Ahora ya podemos entender cómo percibe el español medio la “enseñanza pública”. “Enseñanza pública” es sinónimo de “enseñanza que no es de nadie”, algo que está ahí para que yo, para que cada uno, se la apropie lo mejor que pueda y haga con ella lo que le plazca: convertirla en el gran encierro de jóvenes, descargar las propias frustraciones sobre el primer funcionario que uno encuentre o, simplemente, charlar acerca de lo que yo creo que ellos deberían hacer. Por supuesto, al español medio ni se le pasa por la cabeza que esta enseñanza pueda estar ofreciéndole algo a él o a sus hijos, le resulta poco menos que alienígena la idea de con ella se esté intentando nivelar desigualdades sociales y está más allá de sus entendederas imaginar que una enseñanza pública y, por ende, gratuita, pueda estar por encima de la enseñanza de pago. Y, sin embargo, ésta es la realidad. Los carísimos colegios privados españoles apenas ofrecen nada a cambio de sus exageradas mensualidades. Diferentes estudios señalan que, si se descuenta el nivel sociocultural de las familias, los resultados de los colegios de pago son insensiblemente mejores que los de la escuela pública. Es obvio que un padre que paga 700 ó 1000 € de mensualidad, haga todo cuanto esté en su mano para que su hijo no se dedique a dormir en las clases. En cuanto reciba la menor indicación de los profesores, tendrá una charlita con su hijo en la que le dejará las cosas meridianamente claras y le enseñará el camino de un colegio público. Eso es todo lo que hace superiores a los colegios privados, el nivel de implicación de la familia, tanto más alto cuanto elevada sea la mensualidad.

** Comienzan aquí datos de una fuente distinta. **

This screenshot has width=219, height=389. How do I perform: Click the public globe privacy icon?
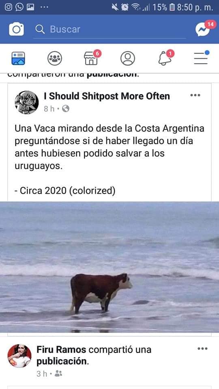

Por todo ello, mi propuesta educativa es extremadamente simple: acabar con la enseñanza gratuita. No se trata, por supuesto, de hacer recaer sobre las familias el coste de la educación y mucho menos de generar exclusión social. No hace falta. Se trata de adecuar el coste educativo a los ingresos de la familia en cuestión y la cantidad a pagar tampoco debería pasar del puro simbolismo. En esencia, lo que yo propongo es que a las familias más necesitadas se les obligue a pagar el equivalente a un litro de cerveza al mes. En el caso de las más pudientes, el monto no superaría el de cuatro o cinco gin tonics. La medida no sería, evidentemente, popular. Les aseguro que sería efectiva. Cuando las familias descubriesen que tenían que privarse de un par de cervezas a la semana, aprenderían a valorar lo que se les entrega y aparecería en ellas un repentino interés porque su hijo/a no esté, simplemente, arrecogío. Pero, claro, ningún político estará realmente interesado en adoptar una medida de estas características. Como ya he explicado en múltiples ocasiones, si algo va mal y el que viene a continuación lo empeora y el que viene después todavía halla un modo de empeorarlo, no estamos ante una sucesión de desgraciadas coincidencias, sino ante un plan deliberado para conseguir que todo vaya mal. Y eso, precisamente eso, es lo que desde hace más de cuarenta años se está intentando en este país, acabar con cualquier vestigio de una educación pública de mediana calidad.